As last year the evening will constitute an Astronomy/Physics exhibition (including mobile planetarium), exhibitors, telescope retailers and some hands-on experiments. Anyone is able to visit the exhibition - tickets are not required for this.
This will be followed by a lecture at 7.00pm in the Memorial Hall of St Peter's School. The lecture, ‘The Birth of Solar Systems: a Turbulent Tale’, will be delivered by Professor René Oudmaijer from the School of Physics and Astronomy at the University of Leeds. Tickets must be ordered for the lecture.
Tickets for the lecture are free and are available on our Eventbrite page. If you have any enquiries or accessibility requirements please telephone us on 01904 527315 or email firstname.lastname@example.org.
Please either print off your ticket or display it to us on your smartphone or tablet on the evening.
The Birth of Solar Systems: a Turbulent Tale
Our Solar System contains many different objects. Planets circling the Sun in orbits are all located in a plane, while much further away there is the huge Oort Cloud, a spherical structure from which comets sometimes escape and travel towards the Sun. How did the solar system come to be this way?
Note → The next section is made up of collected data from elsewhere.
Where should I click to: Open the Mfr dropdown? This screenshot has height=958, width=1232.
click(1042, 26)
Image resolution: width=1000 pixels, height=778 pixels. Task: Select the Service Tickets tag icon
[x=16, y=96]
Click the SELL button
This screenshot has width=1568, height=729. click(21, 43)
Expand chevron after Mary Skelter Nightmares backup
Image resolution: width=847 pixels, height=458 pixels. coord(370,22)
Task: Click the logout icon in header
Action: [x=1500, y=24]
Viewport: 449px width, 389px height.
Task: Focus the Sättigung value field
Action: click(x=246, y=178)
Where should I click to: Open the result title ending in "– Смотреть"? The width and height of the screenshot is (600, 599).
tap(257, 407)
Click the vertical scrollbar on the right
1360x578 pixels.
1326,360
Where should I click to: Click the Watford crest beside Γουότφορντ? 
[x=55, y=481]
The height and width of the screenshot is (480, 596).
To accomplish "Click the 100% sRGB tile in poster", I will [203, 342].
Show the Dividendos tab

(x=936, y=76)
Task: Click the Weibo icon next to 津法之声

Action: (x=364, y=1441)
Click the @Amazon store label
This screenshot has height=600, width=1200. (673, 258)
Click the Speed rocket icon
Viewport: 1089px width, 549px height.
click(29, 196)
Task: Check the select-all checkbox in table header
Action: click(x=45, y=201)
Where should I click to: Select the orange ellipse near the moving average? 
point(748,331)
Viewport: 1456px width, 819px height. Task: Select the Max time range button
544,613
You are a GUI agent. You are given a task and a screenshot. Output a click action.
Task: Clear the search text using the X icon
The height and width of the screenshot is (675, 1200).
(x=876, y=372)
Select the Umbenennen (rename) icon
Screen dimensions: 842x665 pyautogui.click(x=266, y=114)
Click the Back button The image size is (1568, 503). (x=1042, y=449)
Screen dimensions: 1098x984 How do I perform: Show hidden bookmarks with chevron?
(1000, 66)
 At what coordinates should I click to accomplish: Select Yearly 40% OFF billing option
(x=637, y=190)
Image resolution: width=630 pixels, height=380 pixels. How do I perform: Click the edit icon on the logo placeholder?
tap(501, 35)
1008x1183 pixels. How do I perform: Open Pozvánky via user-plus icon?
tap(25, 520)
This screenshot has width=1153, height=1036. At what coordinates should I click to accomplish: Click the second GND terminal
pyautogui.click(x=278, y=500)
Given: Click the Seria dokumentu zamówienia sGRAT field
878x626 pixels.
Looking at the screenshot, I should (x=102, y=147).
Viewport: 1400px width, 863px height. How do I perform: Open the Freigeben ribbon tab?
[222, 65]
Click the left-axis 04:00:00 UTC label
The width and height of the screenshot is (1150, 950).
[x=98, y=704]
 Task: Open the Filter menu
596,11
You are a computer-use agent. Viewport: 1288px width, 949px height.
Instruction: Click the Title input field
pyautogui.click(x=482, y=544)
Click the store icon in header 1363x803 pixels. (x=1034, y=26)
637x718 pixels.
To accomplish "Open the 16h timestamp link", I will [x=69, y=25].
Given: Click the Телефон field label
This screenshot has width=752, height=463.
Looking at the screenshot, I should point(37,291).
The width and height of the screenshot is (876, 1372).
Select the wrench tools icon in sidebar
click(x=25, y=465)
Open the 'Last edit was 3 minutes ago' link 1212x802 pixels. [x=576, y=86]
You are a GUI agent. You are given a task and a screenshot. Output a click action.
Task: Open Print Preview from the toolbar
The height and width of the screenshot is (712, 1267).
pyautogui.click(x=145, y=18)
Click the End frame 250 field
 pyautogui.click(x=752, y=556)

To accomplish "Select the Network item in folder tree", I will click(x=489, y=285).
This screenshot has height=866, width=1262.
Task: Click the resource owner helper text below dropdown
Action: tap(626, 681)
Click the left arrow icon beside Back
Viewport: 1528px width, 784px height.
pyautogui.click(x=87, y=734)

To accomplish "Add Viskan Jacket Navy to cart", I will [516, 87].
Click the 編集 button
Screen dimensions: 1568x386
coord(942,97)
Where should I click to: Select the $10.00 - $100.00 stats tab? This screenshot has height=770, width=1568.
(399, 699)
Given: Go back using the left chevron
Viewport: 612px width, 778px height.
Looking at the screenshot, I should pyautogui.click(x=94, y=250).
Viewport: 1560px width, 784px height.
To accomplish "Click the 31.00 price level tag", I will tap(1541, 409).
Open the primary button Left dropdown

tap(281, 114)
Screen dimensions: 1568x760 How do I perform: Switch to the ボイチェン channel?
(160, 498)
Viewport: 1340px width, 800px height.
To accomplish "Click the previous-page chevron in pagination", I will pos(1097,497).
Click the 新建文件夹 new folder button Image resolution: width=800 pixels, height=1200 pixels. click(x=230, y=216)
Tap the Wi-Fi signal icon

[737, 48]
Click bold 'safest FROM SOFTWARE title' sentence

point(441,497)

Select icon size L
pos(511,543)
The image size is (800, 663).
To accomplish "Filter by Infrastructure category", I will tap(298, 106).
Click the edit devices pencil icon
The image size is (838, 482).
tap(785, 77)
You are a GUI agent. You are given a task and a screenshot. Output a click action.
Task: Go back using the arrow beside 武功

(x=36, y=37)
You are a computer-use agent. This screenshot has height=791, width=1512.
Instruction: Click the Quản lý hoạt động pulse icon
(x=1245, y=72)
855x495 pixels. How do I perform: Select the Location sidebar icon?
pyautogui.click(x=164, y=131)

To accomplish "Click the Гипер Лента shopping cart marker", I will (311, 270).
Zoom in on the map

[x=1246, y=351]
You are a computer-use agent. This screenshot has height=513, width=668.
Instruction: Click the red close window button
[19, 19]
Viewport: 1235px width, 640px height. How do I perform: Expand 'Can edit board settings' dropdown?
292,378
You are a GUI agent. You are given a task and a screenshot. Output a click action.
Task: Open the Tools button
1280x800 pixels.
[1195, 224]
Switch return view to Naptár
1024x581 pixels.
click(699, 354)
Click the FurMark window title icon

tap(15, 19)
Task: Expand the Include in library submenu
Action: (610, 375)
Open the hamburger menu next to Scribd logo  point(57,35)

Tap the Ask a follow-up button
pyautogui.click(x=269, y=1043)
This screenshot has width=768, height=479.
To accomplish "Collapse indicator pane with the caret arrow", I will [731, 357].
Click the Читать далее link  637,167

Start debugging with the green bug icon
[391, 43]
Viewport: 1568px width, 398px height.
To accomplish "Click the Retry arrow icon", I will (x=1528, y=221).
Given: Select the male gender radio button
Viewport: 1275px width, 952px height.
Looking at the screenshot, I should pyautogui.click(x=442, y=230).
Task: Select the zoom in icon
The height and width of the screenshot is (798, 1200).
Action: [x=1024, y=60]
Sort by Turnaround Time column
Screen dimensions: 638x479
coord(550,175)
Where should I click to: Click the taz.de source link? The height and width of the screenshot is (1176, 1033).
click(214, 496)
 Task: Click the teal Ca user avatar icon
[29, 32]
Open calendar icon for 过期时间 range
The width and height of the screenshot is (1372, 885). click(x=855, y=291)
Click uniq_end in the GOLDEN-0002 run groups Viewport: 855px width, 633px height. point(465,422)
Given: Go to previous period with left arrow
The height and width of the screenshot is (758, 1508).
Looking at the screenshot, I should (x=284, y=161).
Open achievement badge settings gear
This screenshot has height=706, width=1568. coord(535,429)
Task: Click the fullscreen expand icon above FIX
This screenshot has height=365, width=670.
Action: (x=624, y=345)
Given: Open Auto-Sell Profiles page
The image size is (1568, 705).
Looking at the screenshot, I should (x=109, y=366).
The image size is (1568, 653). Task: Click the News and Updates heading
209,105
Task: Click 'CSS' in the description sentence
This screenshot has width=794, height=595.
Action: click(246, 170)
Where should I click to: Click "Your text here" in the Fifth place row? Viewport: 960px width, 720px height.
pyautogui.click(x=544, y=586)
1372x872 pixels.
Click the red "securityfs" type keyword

In this presentation, an overview of the most recent theories and observations of star and planet formation will be explored. In parallel, it will become clear that star formation is not a gentle and slow process one might expect. On the contrary, the birth of stars is often associated with violent and energetic phenomena and examples of the turbulent and shocking star-forming process will be provided. Finally, we will discuss whether our theory for the formation of our own Solar System also applies to the many extra-solar systems that have been discovered over the last decade.
About the speaker
Professor René Oudmaijer was born in the Netherlands and did his PhD research in Groningen, Netherlands. He then took up a research position at Imperial College London, and after spending several years there, he moved to the University of Leeds to continue his research and lecture physics and astronomy. His research specializes in observing the material surrounding both young and old stars alike at the highest resolutions possible. Click here for more information on René Oudmaijer.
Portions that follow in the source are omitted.